One university was a more logical choice than the other. It was a case of practicalities, I supposed.

He looked at me over his carrot cake (all our conversations seem to happen over food) and said, "Don't make a logical decision. Base it on your feelings. Go with your gut."

I had assumed, therefore, that I would fall in love with one or other university. Naively, I had thought that when I found the place I wanted to go, I would just know. I would become enamoured with the campus, the town, the dorms. The very feel of the place. I would leave, and know in my bones I wanted to go there.

York was... nice. I could imagine myself there. St Andrews was also nice. But neither one made my heart pound and flutter. Neither one gave me that swelling in my chest, or the sensation of my blood skipping in my veins, that made me think "...oh. I want to come and study here." Neither town felt like home; they felt like places I was passing through.

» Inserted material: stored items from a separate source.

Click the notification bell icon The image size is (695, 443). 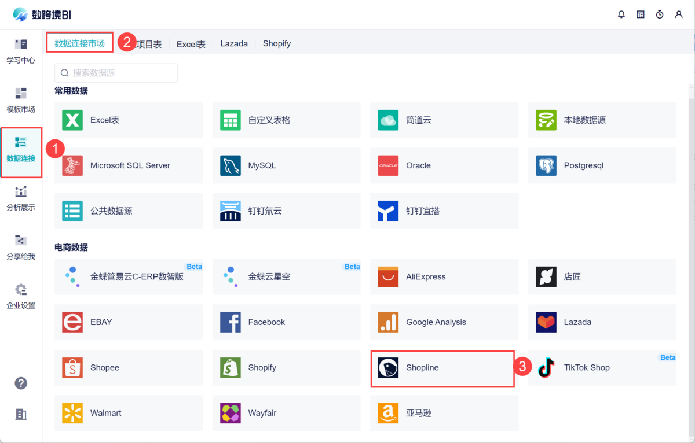pyautogui.click(x=621, y=14)
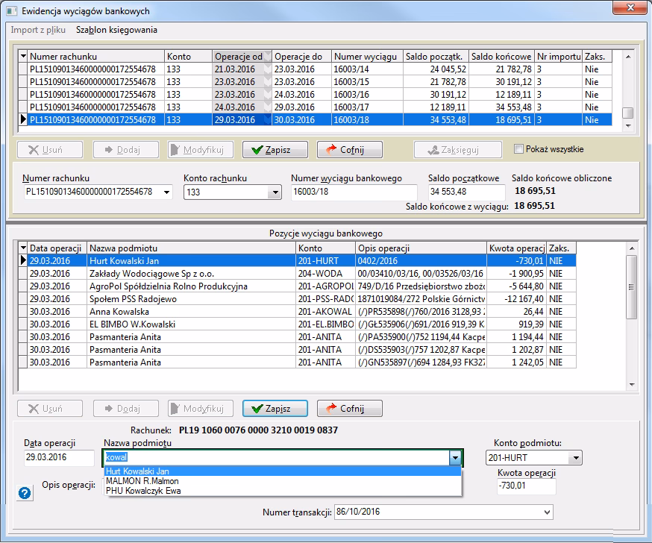
Task: Open the Konto rachunku combo box
Action: [x=273, y=192]
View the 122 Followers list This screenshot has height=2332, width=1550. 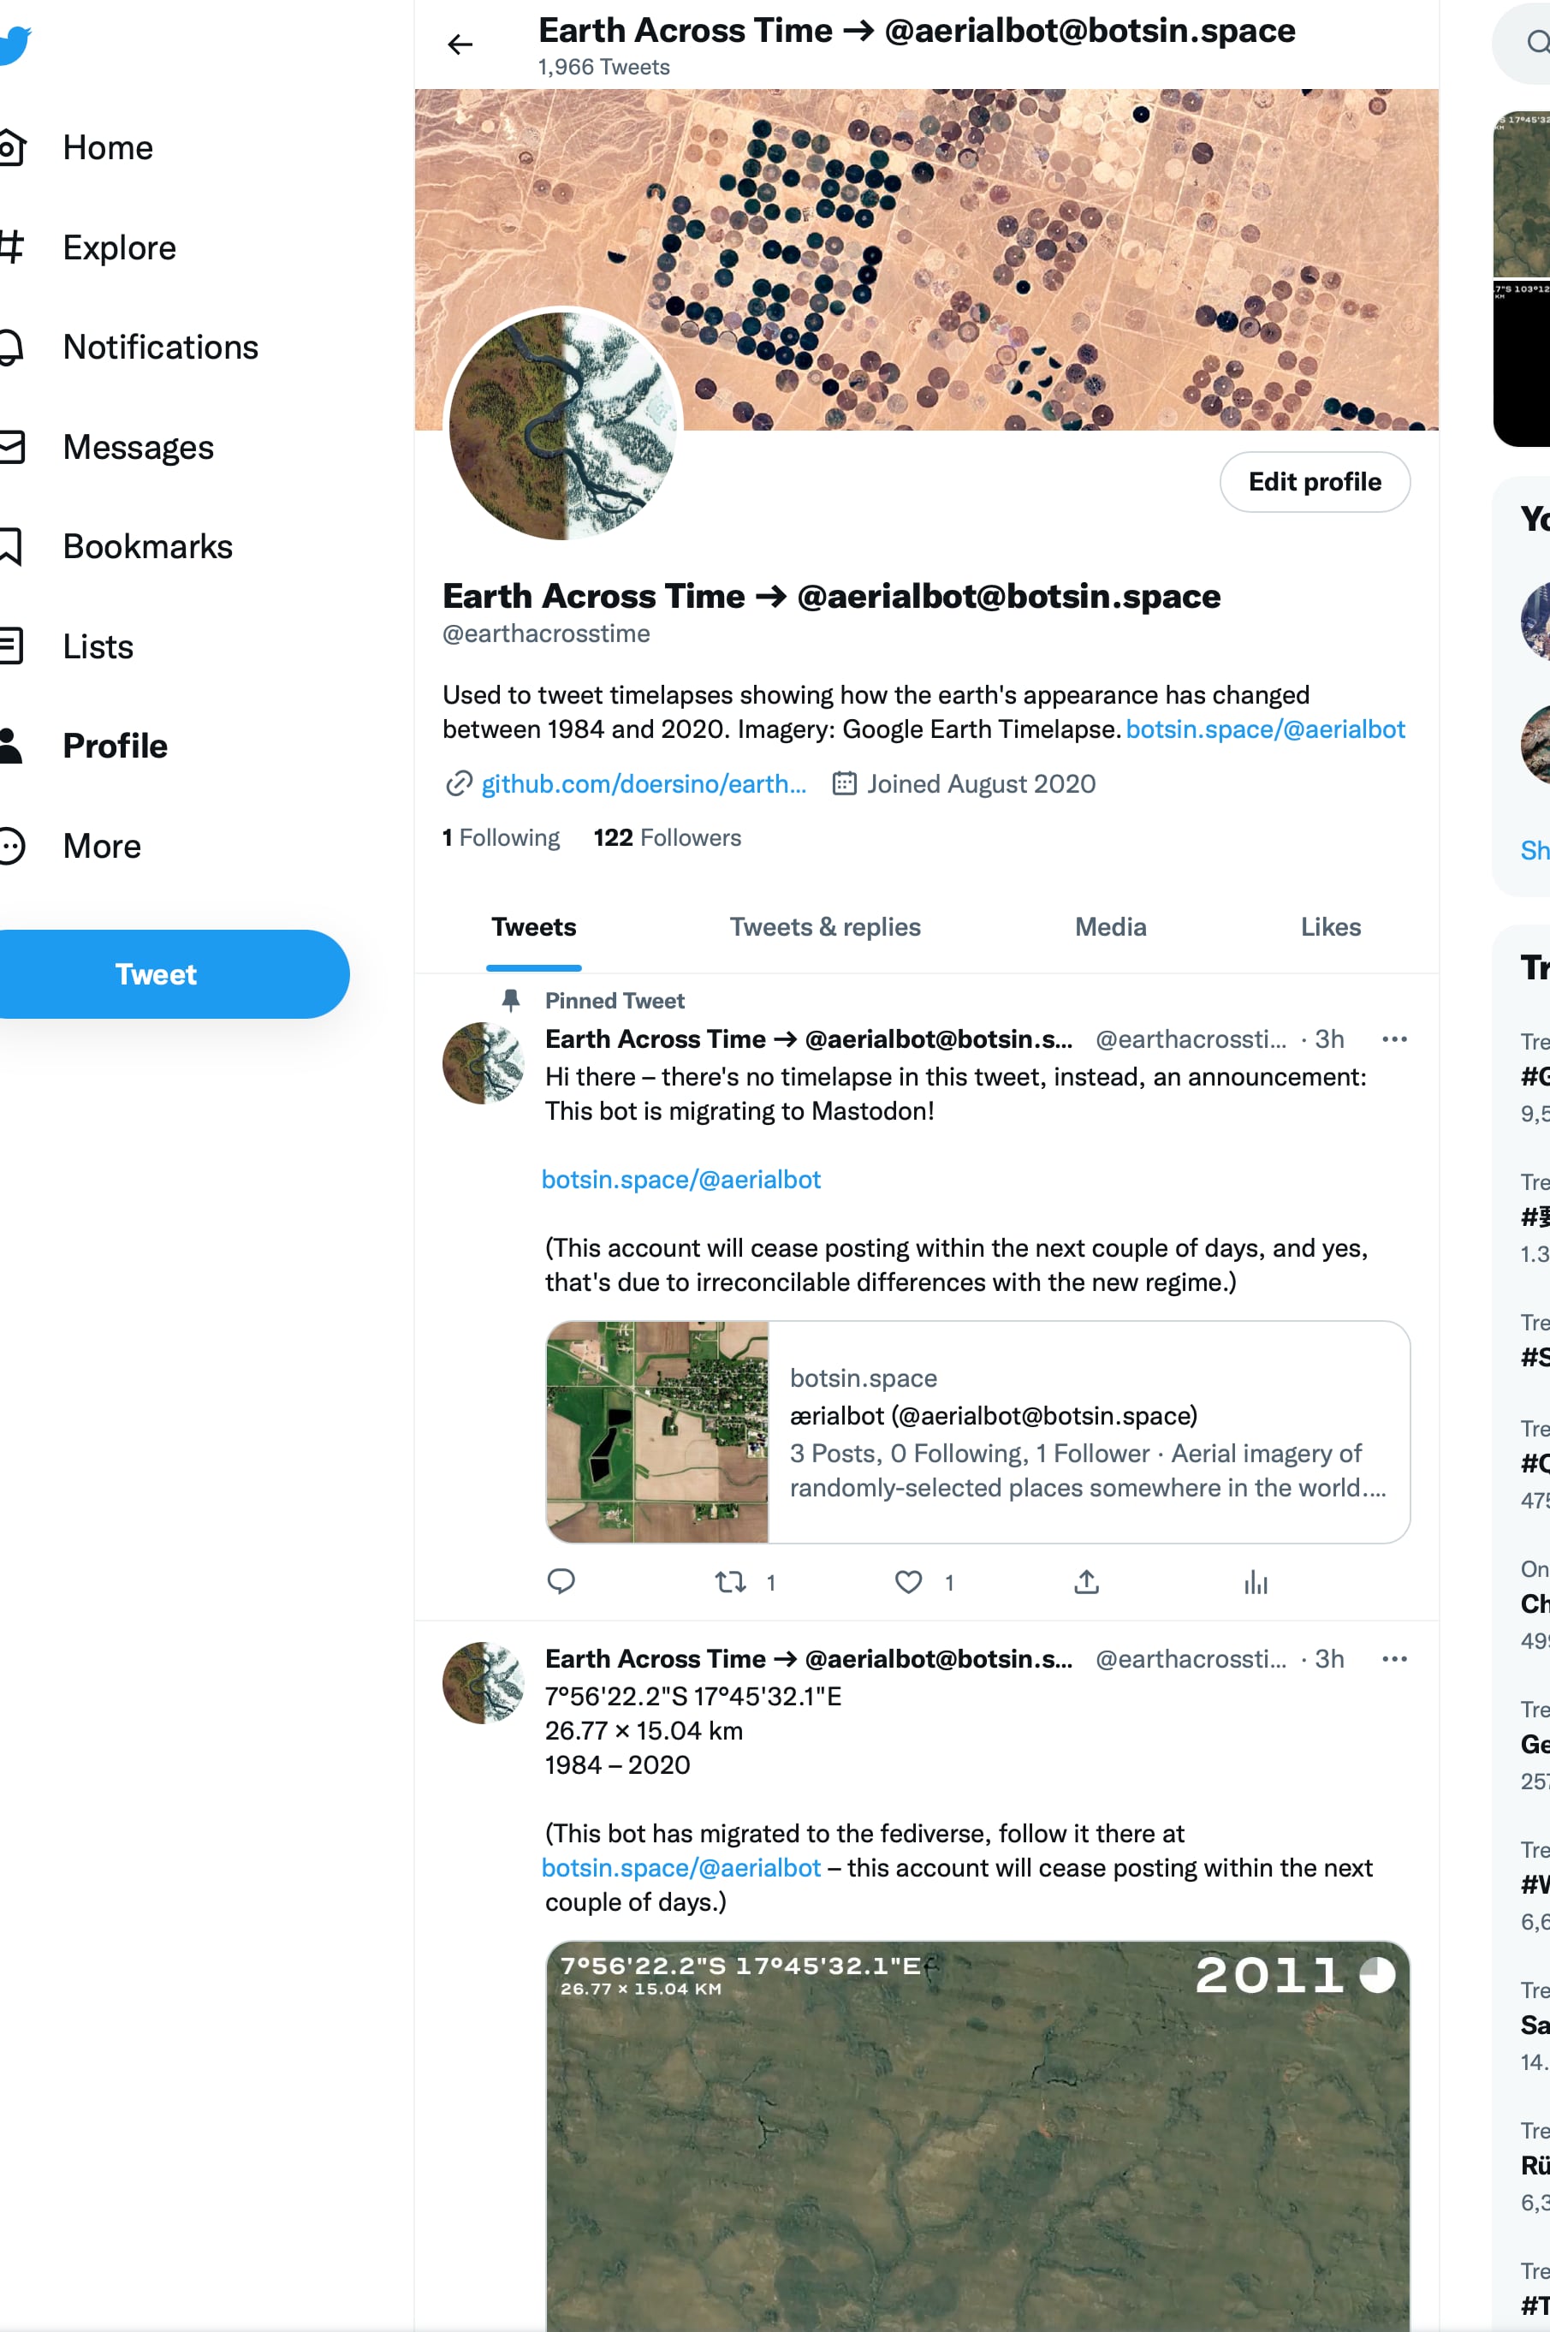coord(667,837)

And so, with no emotional component to make me select one place over the other, York seemed more sensible. It is closer home, closer to a big city, and with better travel links should I wish to escape the campus for the weekend. I don't love it, but I feel that maybe I will come to. Love at first sight is all well and good, but it's got a limited scope. I think I prefer the love that grows and develops, which falls for flaws as well as the pretty veneer over them. 

I firmly believe you can fall in love with things other than people. Love is a word with many sub-categories. Saying "I love you" to my friends is different to saying it to my grandad, or my paramour, or my cat. When we talk about "love letters", we think of notes written in copperplate to a husband, a girlfriend, a romantic partner who makes your lungs feel squeezed and gasping for air.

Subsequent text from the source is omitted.